### Document section
━━━━━━━━━━━━━━━━━━━━

The ‘horseless carriage’ morphs into the horse

From Kara Swisher:

I will die before I buy another car.

I don’t say that because I am particularly old or sick, but because I am at the front end of one of the next major secular trends in tech. Owning a car will soon be like owning a horse — a quaint hobby, an interesting rarity and a cool thing to take out for a spin on the weekend.

Before you object, let me be clear: I will drive in cars until I die. But the concept of actually purchasing, maintaining, insuring and garaging an automobile in the next few decades?

Finished.

Swisher has form in this area. Many years ago, long before the smartphone, she cancelled her landline phone contract on the grounds that in due course most other people would do so too. (After all, why should phones be tethered to the wall, like goats?) The statistics on how many younger people only have a mobile phone confirm her far-sighted hunch. As far as cars are concerned, though, it’ll probably come down to whether you are an urban or a rural dweller — which partly explains the gilets jaunes crisis in France.

Mainstreaming atrocity

This morning’s Observer column:

The most worrying thought that comes from immersion in accounts of the tech companies’ struggle against the deluge of uploads is not so much that murderous fanatics seek publicity and notoriety from livestreaming their atrocities on the internet, but that astonishing numbers of other people are not just receptive to their messages, but seem determined to boost and amplify their impact by “sharing” them.

━━━━━━━━━━━━━━━━━━━━

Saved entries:
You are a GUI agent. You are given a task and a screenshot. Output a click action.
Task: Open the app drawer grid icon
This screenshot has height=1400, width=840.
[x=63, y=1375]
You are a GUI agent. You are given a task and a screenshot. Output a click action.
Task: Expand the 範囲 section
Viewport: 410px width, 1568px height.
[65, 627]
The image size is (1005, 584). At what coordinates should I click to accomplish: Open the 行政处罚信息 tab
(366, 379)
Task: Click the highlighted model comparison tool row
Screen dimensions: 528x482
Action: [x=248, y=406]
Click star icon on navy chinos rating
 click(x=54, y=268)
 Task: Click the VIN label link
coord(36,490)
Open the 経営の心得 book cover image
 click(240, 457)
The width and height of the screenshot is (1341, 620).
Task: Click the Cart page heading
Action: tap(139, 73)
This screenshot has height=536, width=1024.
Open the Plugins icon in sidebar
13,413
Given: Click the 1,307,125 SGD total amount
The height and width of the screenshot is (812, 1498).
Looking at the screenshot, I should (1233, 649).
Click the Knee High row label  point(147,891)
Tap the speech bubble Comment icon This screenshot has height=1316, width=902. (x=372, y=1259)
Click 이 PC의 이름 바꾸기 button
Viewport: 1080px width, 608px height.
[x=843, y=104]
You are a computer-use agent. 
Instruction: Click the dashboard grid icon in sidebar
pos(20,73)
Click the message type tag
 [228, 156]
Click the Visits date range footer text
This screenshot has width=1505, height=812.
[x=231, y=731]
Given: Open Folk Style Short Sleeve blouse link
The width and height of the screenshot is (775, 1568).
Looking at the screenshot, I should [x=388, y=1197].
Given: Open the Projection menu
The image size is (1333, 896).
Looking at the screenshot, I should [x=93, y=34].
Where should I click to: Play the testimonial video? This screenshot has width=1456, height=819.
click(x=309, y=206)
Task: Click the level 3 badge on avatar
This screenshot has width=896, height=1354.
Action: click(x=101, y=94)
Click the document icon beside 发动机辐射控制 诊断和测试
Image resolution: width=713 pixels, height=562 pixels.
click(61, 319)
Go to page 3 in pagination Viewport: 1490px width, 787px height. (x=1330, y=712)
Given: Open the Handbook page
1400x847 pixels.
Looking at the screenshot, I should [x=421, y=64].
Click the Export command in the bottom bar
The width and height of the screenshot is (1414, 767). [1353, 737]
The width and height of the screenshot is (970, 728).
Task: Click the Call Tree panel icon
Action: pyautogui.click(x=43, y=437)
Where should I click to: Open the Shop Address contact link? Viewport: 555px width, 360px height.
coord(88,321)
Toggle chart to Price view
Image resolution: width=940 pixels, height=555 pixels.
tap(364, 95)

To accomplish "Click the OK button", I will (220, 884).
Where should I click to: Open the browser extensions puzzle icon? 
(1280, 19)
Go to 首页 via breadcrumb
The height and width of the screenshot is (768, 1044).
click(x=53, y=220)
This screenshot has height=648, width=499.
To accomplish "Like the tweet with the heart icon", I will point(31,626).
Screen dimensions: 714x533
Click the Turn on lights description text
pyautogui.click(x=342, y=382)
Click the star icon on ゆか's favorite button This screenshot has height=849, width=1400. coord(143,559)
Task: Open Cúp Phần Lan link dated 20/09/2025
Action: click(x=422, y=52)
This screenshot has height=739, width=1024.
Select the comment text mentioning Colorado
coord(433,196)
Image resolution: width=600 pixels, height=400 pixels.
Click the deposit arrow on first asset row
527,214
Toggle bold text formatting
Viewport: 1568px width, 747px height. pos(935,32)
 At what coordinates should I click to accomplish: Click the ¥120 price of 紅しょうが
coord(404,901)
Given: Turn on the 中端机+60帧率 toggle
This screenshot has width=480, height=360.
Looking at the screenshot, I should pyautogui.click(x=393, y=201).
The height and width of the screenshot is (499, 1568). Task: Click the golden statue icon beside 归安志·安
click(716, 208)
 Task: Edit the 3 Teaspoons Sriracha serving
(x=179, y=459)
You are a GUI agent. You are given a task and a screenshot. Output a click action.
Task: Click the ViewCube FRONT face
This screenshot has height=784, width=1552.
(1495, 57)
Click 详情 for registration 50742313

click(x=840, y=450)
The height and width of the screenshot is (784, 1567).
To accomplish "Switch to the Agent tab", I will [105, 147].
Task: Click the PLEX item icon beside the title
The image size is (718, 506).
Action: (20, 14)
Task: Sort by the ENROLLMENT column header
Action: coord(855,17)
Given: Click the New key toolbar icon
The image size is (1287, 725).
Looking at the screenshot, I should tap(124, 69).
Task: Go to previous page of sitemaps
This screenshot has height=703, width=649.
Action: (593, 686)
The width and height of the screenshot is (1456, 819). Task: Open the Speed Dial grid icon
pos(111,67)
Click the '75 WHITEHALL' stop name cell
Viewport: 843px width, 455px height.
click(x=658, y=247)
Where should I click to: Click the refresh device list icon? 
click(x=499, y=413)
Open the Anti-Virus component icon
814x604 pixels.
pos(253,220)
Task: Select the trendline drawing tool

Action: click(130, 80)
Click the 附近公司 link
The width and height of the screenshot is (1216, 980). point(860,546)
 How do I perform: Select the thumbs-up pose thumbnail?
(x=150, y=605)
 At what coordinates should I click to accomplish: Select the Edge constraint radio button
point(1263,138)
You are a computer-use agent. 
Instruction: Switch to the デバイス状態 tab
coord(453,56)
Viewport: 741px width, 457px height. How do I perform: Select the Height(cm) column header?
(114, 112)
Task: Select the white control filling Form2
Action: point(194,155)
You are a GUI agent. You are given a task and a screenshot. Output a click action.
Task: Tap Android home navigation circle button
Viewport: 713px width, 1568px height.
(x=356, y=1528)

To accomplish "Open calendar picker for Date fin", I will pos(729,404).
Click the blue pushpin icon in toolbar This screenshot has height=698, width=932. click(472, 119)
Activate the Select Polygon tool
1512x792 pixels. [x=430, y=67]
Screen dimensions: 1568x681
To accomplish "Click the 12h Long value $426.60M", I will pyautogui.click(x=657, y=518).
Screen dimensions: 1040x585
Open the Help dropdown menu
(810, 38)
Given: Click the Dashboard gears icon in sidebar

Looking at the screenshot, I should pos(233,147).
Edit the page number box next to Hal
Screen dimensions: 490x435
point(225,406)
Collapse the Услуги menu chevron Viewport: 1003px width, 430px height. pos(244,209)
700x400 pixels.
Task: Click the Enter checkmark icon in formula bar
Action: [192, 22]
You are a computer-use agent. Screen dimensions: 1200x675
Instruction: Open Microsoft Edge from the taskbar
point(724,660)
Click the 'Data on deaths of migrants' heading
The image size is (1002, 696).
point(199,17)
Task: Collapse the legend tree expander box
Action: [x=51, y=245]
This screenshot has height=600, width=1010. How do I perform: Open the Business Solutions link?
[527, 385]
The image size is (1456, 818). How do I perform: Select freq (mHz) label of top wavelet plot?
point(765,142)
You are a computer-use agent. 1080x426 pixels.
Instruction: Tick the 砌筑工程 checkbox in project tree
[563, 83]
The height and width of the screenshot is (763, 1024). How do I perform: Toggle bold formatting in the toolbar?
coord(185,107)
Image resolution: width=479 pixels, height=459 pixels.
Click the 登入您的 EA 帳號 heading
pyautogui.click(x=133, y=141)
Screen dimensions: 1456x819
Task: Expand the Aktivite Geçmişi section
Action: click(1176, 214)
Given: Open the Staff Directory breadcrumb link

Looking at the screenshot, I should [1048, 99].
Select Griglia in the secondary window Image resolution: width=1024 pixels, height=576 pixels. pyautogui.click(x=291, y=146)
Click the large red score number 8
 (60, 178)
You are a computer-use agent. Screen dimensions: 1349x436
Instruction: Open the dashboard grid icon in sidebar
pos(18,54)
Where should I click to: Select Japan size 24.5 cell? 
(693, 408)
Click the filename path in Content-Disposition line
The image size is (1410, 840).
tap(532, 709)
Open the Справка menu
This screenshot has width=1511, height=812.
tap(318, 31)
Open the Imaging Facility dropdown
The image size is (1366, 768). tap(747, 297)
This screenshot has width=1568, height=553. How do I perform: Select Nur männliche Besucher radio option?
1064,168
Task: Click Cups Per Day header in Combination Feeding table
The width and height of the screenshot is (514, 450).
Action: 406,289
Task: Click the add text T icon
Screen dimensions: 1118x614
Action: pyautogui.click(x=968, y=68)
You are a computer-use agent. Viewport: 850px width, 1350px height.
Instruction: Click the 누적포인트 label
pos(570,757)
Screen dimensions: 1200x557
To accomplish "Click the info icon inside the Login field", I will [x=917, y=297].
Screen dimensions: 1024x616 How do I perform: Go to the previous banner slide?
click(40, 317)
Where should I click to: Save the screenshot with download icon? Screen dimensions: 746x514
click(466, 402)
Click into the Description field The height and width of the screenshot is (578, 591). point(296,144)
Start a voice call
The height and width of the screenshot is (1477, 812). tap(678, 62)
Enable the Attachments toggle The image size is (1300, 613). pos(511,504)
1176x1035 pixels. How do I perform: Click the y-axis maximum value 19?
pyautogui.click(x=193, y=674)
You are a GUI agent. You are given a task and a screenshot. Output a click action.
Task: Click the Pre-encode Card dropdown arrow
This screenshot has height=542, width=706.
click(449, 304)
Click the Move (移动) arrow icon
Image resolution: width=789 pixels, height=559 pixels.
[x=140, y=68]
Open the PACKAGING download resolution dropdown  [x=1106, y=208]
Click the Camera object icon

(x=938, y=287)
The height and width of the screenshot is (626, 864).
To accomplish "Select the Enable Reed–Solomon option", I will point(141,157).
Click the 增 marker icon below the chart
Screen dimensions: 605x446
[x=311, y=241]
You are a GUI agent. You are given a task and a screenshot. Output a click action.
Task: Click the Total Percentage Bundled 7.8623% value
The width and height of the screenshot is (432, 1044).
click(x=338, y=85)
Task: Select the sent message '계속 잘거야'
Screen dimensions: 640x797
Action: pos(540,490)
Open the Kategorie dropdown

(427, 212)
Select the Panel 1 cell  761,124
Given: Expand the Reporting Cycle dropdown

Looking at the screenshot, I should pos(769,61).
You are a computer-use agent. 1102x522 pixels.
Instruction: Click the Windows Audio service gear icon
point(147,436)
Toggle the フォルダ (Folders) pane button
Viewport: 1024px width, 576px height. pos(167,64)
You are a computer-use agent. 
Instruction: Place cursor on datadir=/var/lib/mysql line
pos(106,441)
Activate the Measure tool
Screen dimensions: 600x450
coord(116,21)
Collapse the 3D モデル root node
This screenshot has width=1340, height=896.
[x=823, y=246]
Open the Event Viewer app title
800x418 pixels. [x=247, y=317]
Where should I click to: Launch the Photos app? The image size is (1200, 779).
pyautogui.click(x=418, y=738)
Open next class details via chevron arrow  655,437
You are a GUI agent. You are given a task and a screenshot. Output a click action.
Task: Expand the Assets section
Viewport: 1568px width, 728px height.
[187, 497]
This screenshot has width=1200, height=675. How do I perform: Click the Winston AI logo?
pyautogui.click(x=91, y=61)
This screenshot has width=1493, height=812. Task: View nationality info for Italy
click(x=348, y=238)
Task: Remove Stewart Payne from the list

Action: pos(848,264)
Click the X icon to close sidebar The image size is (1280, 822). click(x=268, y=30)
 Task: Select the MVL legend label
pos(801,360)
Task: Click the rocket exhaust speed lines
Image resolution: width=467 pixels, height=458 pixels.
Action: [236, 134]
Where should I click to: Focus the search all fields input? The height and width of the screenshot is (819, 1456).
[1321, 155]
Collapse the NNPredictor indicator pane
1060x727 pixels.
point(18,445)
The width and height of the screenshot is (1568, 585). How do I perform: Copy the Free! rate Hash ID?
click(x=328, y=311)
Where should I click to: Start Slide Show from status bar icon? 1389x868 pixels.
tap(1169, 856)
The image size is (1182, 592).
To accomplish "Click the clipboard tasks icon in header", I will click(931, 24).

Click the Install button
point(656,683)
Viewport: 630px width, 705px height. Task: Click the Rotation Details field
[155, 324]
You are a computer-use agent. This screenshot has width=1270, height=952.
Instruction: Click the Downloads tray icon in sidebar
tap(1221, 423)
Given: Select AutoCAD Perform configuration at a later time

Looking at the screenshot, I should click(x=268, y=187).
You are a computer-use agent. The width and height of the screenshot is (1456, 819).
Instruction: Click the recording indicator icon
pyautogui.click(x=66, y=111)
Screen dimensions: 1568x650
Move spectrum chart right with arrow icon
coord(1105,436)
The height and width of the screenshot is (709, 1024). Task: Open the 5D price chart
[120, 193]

━━━━━━━━━━━━━━━━━━━━

### Work required
Carry on the blog post about car ownership and livestreamed atrocities, starting right after its final sentence.

### Answer below
And not just sharing them in the sense of pressing the “share” button. What YouTube engineers found was that the deluge contained lots of copies and clips of the Christchurch video that had been deliberately tweaked so that they would not be detected by the company’s AI systems. A simple way of doing this, it turned out, was to upload a video recording of a computer screen taken from an angle. The content comes over loud and clear, but the automated filter doesn’t recognise it.

That there are perhaps tens – perhaps hundreds – of thousands of people across the world who will do this kind of thing is a really scary discovery…

Read on

No matter what happens now with Brexit, everybody loses

Terrific, perceptive Guardian column by Rafael Behr:

The people’s vote campaign often gets the argument about how to keep EU membership and whether to do so the wrong way round. Anyone who wants a second poll already hates Brexit. People who liked Brexit in 2016 but think it might have gone sour need something more positive to believe in than parliamentary process and referendums. The pitch has to open with the image of a happier, confident Britain, relieved of the grinding burden of endless Brexit bickering, taking its rightful seat at the top table of continental power, ready to lead. If enough people think that is the country we want to be, the case for a public vote makes itself as the way to get there.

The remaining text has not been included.